Goal of the exercise
Would you go through the records below and copy each line with the string "mode"?

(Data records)
>>>

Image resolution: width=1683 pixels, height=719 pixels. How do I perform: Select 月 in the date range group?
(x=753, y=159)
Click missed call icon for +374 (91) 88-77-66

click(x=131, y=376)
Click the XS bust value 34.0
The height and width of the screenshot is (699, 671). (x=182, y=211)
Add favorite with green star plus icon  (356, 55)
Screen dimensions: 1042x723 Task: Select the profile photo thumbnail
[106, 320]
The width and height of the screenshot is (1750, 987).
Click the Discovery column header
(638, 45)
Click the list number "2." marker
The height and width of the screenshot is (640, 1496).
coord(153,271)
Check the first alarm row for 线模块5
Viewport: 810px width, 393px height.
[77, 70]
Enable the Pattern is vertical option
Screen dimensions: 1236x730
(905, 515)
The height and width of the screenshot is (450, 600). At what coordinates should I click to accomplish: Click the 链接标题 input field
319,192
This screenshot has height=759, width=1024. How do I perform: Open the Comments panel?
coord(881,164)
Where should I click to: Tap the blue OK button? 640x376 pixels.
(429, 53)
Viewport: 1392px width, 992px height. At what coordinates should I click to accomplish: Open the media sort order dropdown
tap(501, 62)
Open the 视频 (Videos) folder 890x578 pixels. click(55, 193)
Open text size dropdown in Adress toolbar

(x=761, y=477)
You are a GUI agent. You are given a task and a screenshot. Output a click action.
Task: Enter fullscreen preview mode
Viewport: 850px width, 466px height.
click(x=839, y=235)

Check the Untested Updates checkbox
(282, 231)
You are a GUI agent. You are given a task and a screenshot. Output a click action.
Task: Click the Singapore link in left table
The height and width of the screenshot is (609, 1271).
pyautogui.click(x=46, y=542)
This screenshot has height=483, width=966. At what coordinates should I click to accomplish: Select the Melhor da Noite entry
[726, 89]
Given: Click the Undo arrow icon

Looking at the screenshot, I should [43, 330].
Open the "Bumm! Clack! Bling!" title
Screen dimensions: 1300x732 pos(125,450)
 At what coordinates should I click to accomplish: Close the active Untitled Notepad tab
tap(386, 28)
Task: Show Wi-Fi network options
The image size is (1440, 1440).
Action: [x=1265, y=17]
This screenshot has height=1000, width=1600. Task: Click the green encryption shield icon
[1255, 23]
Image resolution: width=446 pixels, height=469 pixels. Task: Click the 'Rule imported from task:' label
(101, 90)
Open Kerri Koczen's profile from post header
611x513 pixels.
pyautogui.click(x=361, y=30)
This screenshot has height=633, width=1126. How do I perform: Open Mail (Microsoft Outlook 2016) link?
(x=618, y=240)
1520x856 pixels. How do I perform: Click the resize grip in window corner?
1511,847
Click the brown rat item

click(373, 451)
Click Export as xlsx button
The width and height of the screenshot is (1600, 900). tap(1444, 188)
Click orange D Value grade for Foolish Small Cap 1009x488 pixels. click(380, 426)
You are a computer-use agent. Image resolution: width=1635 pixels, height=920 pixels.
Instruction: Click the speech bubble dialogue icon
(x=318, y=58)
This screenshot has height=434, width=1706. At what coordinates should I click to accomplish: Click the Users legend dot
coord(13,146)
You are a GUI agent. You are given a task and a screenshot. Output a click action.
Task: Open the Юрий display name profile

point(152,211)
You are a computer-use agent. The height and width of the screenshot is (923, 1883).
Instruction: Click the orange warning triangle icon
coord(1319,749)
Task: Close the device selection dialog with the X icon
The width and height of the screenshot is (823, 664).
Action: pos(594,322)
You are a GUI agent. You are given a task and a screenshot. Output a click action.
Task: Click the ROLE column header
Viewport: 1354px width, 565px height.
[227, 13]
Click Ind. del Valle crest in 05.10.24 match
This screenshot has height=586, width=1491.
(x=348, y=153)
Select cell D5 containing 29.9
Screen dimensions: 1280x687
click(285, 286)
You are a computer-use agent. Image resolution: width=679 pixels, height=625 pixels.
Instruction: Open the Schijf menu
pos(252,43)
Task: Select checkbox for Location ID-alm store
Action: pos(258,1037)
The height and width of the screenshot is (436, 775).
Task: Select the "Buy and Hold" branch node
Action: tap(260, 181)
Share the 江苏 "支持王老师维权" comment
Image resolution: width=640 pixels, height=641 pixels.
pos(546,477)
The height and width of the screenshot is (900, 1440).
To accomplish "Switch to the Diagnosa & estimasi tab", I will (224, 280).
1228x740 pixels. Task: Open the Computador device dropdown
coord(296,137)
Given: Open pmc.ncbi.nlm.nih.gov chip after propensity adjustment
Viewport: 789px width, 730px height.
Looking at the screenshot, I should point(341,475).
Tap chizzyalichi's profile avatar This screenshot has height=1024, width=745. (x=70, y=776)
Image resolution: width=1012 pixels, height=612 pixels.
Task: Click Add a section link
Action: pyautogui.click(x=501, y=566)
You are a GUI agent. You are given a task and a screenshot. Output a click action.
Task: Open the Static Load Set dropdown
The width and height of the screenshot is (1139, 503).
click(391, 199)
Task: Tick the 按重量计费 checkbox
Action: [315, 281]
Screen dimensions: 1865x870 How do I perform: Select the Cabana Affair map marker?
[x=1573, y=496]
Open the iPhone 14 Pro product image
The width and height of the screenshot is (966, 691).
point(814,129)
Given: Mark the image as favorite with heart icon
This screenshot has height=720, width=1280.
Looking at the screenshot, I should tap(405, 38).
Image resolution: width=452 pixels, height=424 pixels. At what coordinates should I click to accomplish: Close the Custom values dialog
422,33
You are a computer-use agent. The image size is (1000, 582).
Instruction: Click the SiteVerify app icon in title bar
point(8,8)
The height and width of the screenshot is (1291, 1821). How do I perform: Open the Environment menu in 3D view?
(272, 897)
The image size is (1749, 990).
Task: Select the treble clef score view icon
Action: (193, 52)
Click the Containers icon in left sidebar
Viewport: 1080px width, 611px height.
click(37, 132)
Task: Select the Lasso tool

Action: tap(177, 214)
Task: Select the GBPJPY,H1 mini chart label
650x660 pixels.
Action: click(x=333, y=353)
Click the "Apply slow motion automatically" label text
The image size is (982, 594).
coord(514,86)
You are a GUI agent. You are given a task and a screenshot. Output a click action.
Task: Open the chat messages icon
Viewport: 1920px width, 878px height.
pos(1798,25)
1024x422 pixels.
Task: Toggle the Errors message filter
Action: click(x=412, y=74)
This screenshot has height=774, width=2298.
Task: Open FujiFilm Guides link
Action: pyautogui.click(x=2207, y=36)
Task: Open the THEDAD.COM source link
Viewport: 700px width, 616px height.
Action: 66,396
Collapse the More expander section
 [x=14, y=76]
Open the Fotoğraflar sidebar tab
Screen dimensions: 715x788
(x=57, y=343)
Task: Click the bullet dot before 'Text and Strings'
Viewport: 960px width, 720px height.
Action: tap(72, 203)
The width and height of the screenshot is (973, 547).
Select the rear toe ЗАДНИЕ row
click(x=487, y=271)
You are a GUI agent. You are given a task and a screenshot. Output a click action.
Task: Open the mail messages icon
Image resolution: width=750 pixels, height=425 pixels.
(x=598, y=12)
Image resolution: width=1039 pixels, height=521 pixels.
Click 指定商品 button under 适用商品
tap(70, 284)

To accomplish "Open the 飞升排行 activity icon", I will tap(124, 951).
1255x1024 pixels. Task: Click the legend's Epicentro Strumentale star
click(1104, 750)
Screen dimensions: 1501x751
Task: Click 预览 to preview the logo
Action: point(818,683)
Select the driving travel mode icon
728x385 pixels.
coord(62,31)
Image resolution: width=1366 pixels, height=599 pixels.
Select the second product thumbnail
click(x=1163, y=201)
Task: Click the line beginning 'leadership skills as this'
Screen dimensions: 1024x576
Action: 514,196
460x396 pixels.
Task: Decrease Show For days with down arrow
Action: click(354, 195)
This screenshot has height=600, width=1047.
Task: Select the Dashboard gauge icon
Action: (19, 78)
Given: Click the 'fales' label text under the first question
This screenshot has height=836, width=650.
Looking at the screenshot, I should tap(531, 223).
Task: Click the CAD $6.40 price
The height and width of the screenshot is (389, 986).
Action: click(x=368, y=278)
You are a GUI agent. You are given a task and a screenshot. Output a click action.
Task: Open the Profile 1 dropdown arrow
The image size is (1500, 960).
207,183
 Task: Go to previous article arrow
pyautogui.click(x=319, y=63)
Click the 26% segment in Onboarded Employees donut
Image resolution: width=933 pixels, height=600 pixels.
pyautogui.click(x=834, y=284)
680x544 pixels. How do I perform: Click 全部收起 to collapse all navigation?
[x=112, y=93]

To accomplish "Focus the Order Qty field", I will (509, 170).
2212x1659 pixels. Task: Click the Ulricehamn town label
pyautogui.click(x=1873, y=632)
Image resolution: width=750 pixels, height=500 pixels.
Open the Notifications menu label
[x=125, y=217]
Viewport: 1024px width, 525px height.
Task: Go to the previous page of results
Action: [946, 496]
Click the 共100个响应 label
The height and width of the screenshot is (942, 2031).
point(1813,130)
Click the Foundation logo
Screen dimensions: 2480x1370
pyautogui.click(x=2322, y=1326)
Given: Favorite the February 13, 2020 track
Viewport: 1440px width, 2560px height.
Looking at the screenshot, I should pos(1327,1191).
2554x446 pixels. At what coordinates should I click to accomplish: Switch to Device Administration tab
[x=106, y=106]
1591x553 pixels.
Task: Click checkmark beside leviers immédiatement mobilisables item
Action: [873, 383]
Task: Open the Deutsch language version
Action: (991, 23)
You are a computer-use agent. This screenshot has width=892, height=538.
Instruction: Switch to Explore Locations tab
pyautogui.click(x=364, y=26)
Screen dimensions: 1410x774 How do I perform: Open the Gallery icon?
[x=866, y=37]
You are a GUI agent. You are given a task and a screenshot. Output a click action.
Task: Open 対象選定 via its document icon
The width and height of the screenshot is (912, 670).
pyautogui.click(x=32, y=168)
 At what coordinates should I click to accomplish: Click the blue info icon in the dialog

<<<

Result for this exercise
Task: Enter fullscreen preview mode
Select the driving travel mode icon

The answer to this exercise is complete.